Debt on the bond of Henry W. Skinner as the administrator of Joshua Wooton, deceased. The following case agreed was submitted to his Honor:
The defendant's intestate died in 1839, without issue, leaving his relators his only next of kin, and this action is brought to recover what may be due to them as the distributees of the said Joshua Wooton. By a reference made in the case and an account thereupon stated, it appears that the amount of assets in the hands of the administrator on 5 September, 1843, after deducting all charges and expenditures, was $2,044.37. By the said report it further appears that the estate of the said Wooton is credited with $2,975 as the amount of sales of certain negro slaves bequeathed by the will of Charles Wooton, deceased. The bequest of the said slaves is in the following words: "I give and bequeath unto my son Joshua Wooton all my land, etc., also my negroes, to wit, my negro woman Venus, etc., them and their increase, to him and his heirs lawfully begotten of his body; but if he (Joshua) should die without lawful heirs, then my wish is that Joshua Wooton, a son of my (58) brother Samuel Wooton, now living in the west part of Tennessee, in Sumner County, near Huntsville, to him and his heirs forever," etc. Charles Wooton made his will and died in 1825. *Page 50 
Should his Honor be of opinion that the said Joshua, who was the first taker under the said bequest and under whom the relators claim, took by virtue thereof the entire and absolute estate in the said negroes, then there is to be judgment for the plaintiff for the said sum of $2,044.37, with interest from 5 September, 1843. But should his Honor be of opinion that the said first taker took only a life estate, then judgment is to be entered for the defendants. His Honor, being of opinion that the defendant's intestate took the whole estate in the said negroes, gave judgment accordingly for the said sum of $2,044.37 and interest thereon, from which judgment the defendants appealed to the Supreme Court.
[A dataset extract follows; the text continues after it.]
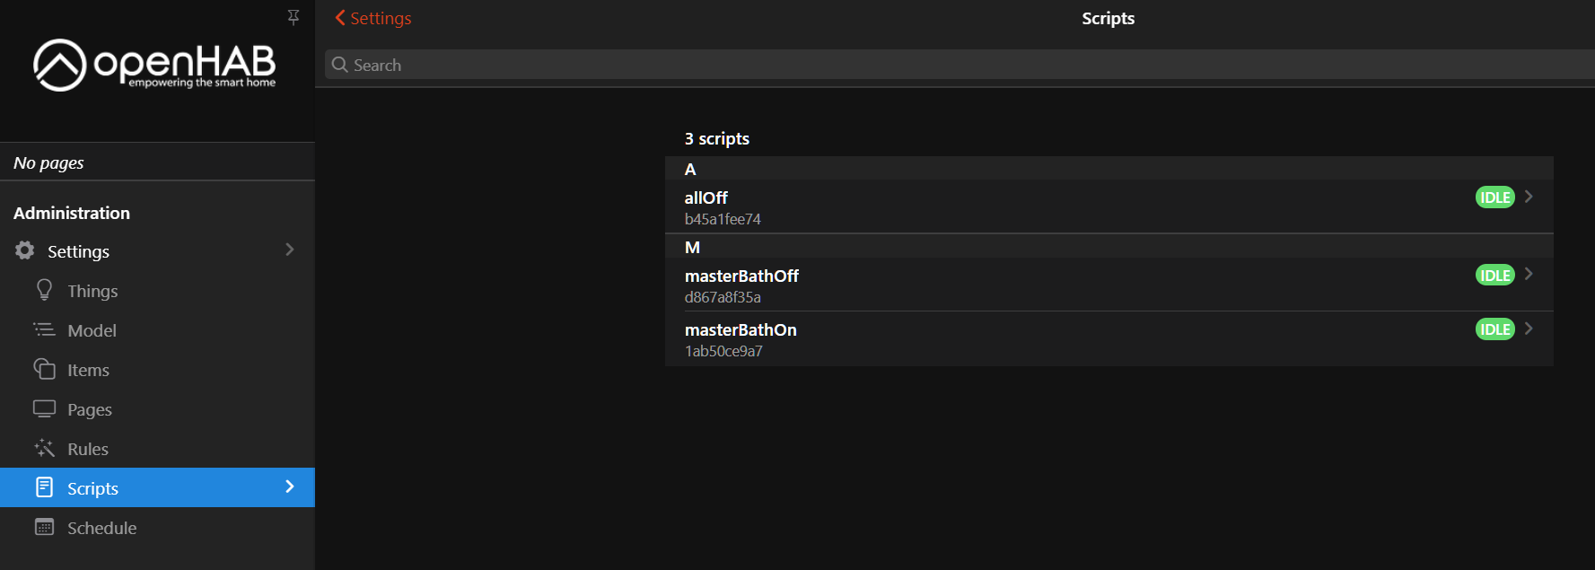Image resolution: width=1595 pixels, height=570 pixels.
Task: Click the IDLE badge on masterBathOff
Action: click(1494, 276)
Charles Wooton, the testator, died in 1825, after making his will, which contained the clause mentioned in the case agreed. Did that clause give to Joshua Wooton, the son of the testator, the absolute and entire estate in the negroes mentioned therein? There can be no doubt that the words in the clause would create an estate tail in lands devised, and the general rule is that wherever words in a will would create an estate tail in lands devised, the same words in a bequest of chattels will carry the absolute estate. But an exception to this rule is, where there are words superadded to those which standing by themselves would create an estate tail in land, which superadded words would show and explain that the testator did not intend to create an estate tail in the chattels. Swain v. Rascoe, 25 N.C. 200. But in this will there are no such superadded explanatory words to the bequest of the slaves. "To him (Joshua Wooton) and his heirs lawfully begotten of his (59)  body; but that if he (Joshua) should die without lawful heirs, then over," etc. We are therefore of opinion that the judgment given by his Honor must be
PER CURIAM.                                              Affirmed.